TECHNO-WATCH WITH HORACE KVSCHEZNOWSKI
When Blaise Pascal first created his mechanized adding machine, he believed that combining two integrals were the extent of its powers. And for thousands of years, he was right. But now, computing machines--or, as they are known by the techno-savvy, “Compute-Tors,” are blazing new trails of mathematics and personal use heretofore unbeknownst to even most intrepid of scientists.
When I was working as scientist at Groznyy Nuclear Facility in Soviet Russia, we used mechanized numeral addifiers to make only the most complex of calculations. If the sum of our equations was anything larger than seventeen, the machine would take hours to finish its calculations, emitting gallons of smog and low-grade radioactive discharge in the process. Often, the calculations would come to a halt because the cranky machine would demand more coal before it could finish the job. And it was almost four times larger than my dead mother’s cottage in back in the Ukrainian countryside.
But today, all that is thing that is past. I spoke to Best Buy computer specialist called “Brian” and ask him what he think of these new technological advances.
“Yeah, computers can do anything,” he says to me at his nearby Best Buy location in mall. “This thing has wireless high-speed Internet access so you can check your email at the coffee shop.” He show me a single Compute-Tor the size of the window in my cell at the Soviet detention facility at which I was held from the 1962 until now.

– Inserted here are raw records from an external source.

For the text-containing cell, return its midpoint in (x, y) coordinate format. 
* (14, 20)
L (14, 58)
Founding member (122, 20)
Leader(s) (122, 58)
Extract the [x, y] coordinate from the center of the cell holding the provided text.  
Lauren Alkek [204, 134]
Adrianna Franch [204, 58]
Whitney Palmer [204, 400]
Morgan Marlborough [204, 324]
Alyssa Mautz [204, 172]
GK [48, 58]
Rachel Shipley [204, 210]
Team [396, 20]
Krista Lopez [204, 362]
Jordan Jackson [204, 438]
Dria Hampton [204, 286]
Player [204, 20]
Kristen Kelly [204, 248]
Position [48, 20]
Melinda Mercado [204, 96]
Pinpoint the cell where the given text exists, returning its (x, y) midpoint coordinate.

When I was in prison, I long dreamed of improving mechanized adding machines. I worked on diagrams for year and year. When the War with Americans ended and all prisoners were released, I thought this is finally my day to build a new mechanized adding machine, but the guards forgot my cell and I remained, subsisting on rock, dust and the stringy flesh of my comatose (but still breathing) cellmate until 2006 when abandoned prison burned down. I escape to America and write this column so I could tell the world about my new advances, but alas, time has passed me by it seem.
“This is Compute-Tor?” I ask.
“Yeah, man. Have you been living on the moon for the past five decades?”
It really is as if we live on the moon today, which may not be so far off I hear anyhow! But will we actually find Compute-Tors on the moon? And will they do amazing things like play игра в карты (or “Solitaire”) like amazing “Brian’s” at Best Buy? Only time will tell.